[Document excerpt]

For some women, the idea of going for an annual mammogram is torture. Others see it as a necessary evil. One thing is universal when it comes to mammograms, no woman wants to get that call. The thing is, not all “positive” results are a problem. False positives are common.
A recent study revealed women who get false positive results following breast cancer testing are at a higher risk of developing cancer in the following 10 years. The author of the study, Louise M. Henderson of the University of North Carolina School of Medicine in Chapel Hill, said the increased risk is “modest” but suggests women follow up regularly with their physician.
Whenever a woman gets a positive result from a mammogram, appropriate medical follow-up is critical to possible diagnosis of cancer. If a physician fails to order the proper follow-up tests or the diagnostic tests are not interpreted correctly, the results can be severe. When breast cancer is diagnosed at it’s earliest stages, the survival rate is quite good. When doctors fail to properly diagnose cancer in a timely fashion, the result may be medical malpractice.
If you or someone you love is suffering because of a delayed or misdiagnosis of cancer, contact Lombardi and Lombardi for sound legal advice.
The study concentrates on women with “absolute risk,” meaning the risk of chance that a single person will develop cancer – as opposed to the population at large. The absolute risk reported in this study is that there will be one new diagnosis in every 100 women who have received a false positive result on a mammogram.
Further, the story gets a bit more concerning. In the study, some women were given biopsies after the false positive and others were not. For the women who had negative biopsies after an abnormal screening mammogram, there appeared to be a 76 percent higher risk of cancer in the following decade.
Henderson cautions women to act, rather than react to the study results. “We don’t want women to read this and feel worried,” she said, noting women should just consider the information as another risk factor, such as family history of breast cancer, age and breast density.
More than 2.2 million mammograms with false positives were reviewed for the study, which was conducted at many universities in the US. All tests were taken between 1994 and 2009. The results of the study, published this week in Cancer Epidemiology, Biomarkers & Prevention considered women ages 40 to 74.
Dr. Richard Wender, the American Cancer Society’s chief cancer control officer, said: “If you’ve had a false positive, that is a risk factor, so it’s very important that a woman stay up to date with regular mammography.”

[Required tasks]
A – Answer these questions about the mammogram article:
(i) At which school is Louise M. Henderson based?
(ii) Between which years were all the tests in the study taken?
(iii) What age range of women did the study consider?
B – Reproduce word for word the stretch of the mammogram article from "If you or someone" through "the following decade.".

[Data records]
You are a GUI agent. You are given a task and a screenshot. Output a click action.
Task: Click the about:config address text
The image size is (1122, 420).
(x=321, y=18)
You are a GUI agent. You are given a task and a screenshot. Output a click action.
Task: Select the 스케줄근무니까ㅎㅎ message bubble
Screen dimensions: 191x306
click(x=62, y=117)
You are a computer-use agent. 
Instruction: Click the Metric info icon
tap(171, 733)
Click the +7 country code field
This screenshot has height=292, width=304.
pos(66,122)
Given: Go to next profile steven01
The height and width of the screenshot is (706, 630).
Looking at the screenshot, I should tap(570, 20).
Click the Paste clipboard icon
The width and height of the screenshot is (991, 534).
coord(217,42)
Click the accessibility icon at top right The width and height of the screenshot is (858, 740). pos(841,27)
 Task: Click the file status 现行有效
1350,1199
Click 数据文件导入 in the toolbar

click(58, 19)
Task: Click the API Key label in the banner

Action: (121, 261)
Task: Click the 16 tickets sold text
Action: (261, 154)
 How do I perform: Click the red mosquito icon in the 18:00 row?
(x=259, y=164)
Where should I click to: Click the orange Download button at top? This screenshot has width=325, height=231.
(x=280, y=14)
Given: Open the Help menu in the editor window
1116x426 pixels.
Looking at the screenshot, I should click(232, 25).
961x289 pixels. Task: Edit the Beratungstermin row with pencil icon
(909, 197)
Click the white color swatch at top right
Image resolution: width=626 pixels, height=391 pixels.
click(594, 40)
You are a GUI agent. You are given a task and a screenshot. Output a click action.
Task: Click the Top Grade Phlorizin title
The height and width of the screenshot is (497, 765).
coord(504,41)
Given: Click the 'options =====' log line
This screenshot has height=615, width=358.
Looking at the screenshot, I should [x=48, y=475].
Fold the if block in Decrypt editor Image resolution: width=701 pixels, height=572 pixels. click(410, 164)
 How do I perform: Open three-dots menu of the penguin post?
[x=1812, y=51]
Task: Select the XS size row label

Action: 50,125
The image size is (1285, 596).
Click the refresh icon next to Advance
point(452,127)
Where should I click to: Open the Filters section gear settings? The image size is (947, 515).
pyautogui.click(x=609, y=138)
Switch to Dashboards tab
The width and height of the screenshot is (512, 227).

[Exercise solutions]
A –
(i) The University of North Carolina School of Medicine in Chapel Hill
(ii) 1994 and 2009
(iii) Ages 40 to 74

B –
If you or someone you love is suffering because of a delayed or misdiagnosis of cancer, contact Lombardi and Lombardi for sound legal advice.
The study concentrates on women with “absolute risk,” meaning the risk of chance that a single person will develop cancer – as opposed to the population at large. The absolute risk reported in this study is that there will be one new diagnosis in every 100 women who have received a false positive result on a mammogram.
Further, the story gets a bit more concerning. In the study, some women were given biopsies after the false positive and others were not. For the women who had negative biopsies after an abnormal screening mammogram, there appeared to be a 76 percent higher risk of cancer in the following decade.